這晚注定是個不眠之夜,就連平常最愛睡覺的豆芽仔也在忙活。
潮生和豆芽仔負責融錫,我負責焊鋼板,小萱幫我打下手,我們同步進行。
錫的熔點隻有兩百多度,按常理來說,在融化撇除雜質後,需要加入約兩成新錫,這樣做出來的錫器才更耐用,但我們不用,我們隻要老錫。
“雲峰,沒看出來,你還會焊工呢?”小萱在旁看著說。
“這有什麼,簡單的很。”
焊好一麵兒,我先用錘子敲掉焊渣,然後量了尺寸和高度,綽綽有餘。
一個小時後,我們打造的特殊“箱子”做成了。
很堅固,因為四麵都加了錫板,所以比想象中的還要重,合力抬進東屋,我看到把頭雙手背後,還在和硫骨坐僧像對視,把頭已經這麼看了有兩個小時了,期間沒動過,就連我們抬著箱子進來他都沒什麼反應。
“把頭?你在想什麼?”
把頭頭也沒回,說道:“我在想它生前的樣子,我在想它是哪裡人氏。”
我想了想說:“和北宋打擊摩尼教不同,那時周邊的回鶻尊摩尼教為國教,所以當時很多有身份的摩尼高僧都從那邊來到了中原,方臘以摩尼教聖公的名號舉旗起義,他一定和摩尼高層有過接觸,在加上有淳安本地碧眼胡僧的傳說佐證,所以這人應該不是本土人,而是西域來的胡僧。”
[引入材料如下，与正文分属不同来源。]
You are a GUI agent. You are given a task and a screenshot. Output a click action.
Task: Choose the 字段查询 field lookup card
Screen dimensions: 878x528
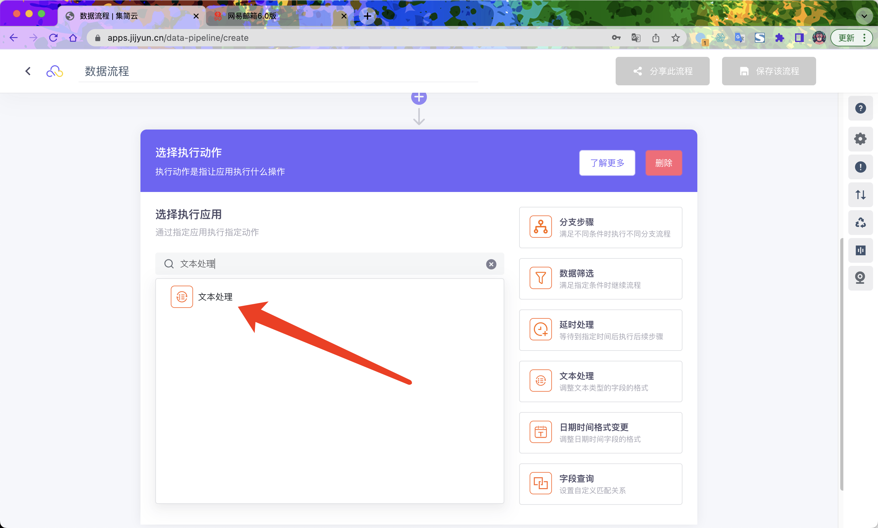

把頭點頭:“我也是這麼想的,小萱你去我屋裡,把香過來。”
很快,小萱端來了香爐和一捆線香。
令我感到意外的是,把頭隻抽出來一支,點著後插到了香爐中,在將香爐輕輕置於地上。
小萱小聲問我,為什麼隻上一炷香?
這裡自然有說法,但如果是我,我會點九炷香,分三行排列,一行三豎,也就是所謂的“大香”。
什麼情況下上一炷香?
就是被供奉的人生前已然修到了萬法歸一,證得果位,死後閻王難管,不入輪回。
暫且拋開摩尼教身份不談,眼前這毫無疑問是肉身佛,和五台山上的肉身佛不一樣,它很可能是世間唯一,所以把頭才上了獨香。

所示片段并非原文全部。